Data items
= Beginning of Section =
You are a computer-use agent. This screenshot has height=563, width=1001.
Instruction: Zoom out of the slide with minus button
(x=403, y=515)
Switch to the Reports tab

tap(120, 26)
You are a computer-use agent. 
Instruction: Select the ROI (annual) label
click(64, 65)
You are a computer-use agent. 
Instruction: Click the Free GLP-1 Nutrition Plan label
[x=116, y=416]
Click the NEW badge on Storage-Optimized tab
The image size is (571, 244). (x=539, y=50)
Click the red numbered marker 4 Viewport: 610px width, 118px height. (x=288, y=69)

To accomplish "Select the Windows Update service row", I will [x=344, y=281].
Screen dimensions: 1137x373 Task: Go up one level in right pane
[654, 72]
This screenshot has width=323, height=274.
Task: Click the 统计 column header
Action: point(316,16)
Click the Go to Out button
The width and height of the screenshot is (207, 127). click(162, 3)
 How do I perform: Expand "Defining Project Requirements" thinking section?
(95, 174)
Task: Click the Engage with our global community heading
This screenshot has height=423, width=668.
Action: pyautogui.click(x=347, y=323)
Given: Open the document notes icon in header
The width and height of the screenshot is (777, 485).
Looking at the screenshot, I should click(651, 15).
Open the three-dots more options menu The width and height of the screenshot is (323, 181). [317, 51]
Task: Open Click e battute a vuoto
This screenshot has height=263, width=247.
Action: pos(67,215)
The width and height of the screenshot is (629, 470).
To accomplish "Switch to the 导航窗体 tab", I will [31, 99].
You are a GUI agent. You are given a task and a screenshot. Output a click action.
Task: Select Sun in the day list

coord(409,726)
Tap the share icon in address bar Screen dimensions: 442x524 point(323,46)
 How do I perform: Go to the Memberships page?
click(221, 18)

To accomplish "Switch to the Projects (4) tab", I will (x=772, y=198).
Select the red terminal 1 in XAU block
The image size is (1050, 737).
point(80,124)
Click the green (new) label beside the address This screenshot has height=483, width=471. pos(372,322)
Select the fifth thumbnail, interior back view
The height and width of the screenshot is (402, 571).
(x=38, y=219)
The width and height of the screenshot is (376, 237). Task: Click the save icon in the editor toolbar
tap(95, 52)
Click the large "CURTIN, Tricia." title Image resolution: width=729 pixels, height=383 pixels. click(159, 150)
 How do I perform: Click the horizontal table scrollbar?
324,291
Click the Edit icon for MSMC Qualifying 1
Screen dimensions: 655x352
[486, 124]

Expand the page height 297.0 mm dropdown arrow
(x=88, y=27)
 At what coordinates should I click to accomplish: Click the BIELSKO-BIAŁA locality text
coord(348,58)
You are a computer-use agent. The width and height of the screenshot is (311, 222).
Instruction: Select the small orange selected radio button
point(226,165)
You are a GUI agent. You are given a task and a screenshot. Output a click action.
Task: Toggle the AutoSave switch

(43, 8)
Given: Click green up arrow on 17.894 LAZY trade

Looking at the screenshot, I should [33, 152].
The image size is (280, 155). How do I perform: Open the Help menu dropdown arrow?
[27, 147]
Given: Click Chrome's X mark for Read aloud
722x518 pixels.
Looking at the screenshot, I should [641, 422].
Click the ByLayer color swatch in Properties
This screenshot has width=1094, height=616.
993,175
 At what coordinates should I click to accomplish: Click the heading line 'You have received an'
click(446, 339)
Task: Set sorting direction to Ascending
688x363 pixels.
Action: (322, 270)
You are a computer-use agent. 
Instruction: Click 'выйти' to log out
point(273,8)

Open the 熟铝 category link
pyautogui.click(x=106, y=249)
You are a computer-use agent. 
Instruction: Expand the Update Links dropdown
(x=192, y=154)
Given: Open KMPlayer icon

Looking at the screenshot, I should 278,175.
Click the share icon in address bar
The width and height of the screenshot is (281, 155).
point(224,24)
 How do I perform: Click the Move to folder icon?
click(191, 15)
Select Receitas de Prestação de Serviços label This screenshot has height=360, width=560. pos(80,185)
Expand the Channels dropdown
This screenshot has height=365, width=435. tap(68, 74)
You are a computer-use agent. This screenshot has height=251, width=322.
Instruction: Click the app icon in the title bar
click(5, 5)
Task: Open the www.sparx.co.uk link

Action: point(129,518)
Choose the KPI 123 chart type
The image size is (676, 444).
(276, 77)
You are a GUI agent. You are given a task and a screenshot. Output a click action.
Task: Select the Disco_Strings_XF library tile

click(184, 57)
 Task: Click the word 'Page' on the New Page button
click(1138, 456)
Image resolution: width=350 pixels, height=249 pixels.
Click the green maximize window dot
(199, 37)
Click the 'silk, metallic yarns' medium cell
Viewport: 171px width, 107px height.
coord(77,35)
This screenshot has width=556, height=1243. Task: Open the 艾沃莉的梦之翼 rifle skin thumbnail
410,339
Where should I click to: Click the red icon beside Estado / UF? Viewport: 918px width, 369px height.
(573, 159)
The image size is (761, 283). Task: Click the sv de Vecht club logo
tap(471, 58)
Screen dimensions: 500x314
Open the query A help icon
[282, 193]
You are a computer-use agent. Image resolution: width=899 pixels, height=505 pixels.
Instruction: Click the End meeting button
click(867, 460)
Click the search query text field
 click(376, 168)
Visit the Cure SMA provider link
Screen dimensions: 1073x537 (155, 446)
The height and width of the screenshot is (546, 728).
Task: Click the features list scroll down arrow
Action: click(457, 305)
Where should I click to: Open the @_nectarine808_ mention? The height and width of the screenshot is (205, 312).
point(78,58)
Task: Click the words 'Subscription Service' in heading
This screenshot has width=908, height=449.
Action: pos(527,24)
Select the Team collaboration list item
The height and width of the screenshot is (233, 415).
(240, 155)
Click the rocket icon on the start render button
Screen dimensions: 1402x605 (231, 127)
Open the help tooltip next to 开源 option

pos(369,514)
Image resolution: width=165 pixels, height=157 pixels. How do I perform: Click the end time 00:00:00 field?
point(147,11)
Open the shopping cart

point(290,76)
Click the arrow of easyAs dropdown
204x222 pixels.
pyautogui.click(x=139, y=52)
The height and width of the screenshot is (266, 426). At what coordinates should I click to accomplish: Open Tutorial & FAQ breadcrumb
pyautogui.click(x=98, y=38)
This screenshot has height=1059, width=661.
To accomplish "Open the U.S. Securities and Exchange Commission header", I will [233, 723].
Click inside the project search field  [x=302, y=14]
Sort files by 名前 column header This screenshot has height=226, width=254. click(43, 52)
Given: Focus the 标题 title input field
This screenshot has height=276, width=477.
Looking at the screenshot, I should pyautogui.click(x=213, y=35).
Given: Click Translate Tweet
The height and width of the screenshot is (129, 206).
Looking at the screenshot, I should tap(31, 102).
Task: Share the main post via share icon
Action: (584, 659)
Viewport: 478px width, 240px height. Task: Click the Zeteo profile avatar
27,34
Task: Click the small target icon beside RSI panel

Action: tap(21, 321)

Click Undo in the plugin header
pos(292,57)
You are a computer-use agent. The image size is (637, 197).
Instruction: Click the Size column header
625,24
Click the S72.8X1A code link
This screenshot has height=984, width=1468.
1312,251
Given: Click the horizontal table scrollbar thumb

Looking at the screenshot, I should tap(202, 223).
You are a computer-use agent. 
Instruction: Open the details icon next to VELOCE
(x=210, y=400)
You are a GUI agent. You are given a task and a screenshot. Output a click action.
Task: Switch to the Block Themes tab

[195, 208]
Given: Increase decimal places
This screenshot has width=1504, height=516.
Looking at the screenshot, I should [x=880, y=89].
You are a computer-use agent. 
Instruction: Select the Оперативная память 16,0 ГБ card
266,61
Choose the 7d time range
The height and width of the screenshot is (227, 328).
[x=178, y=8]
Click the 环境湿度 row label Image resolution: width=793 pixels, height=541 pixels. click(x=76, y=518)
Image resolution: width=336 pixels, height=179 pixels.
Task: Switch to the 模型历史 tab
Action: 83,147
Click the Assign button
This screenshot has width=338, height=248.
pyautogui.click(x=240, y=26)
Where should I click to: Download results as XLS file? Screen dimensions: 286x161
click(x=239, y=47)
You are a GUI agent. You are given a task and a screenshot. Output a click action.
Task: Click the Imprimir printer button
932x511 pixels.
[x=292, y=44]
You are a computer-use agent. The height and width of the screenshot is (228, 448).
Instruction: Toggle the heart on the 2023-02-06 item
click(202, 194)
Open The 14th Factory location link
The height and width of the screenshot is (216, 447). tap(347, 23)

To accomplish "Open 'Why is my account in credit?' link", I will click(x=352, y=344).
= End of Section =
▶ **EXERCISE AIM**
Please copy every line of the records above in which "will" appears.

▶ **SOLUTION TO THIS EXERCISE**
To accomplish "Select the Windows Update service row", I will [x=344, y=281].
To accomplish "Switch to the 导航窗体 tab", I will [31, 99].
To accomplish "Switch to the Projects (4) tab", I will (x=772, y=198).
To accomplish "Open the U.S. Securities and Exchange Commission header", I will [233, 723].
To accomplish "Open 'Why is my account in credit?' link", I will click(x=352, y=344).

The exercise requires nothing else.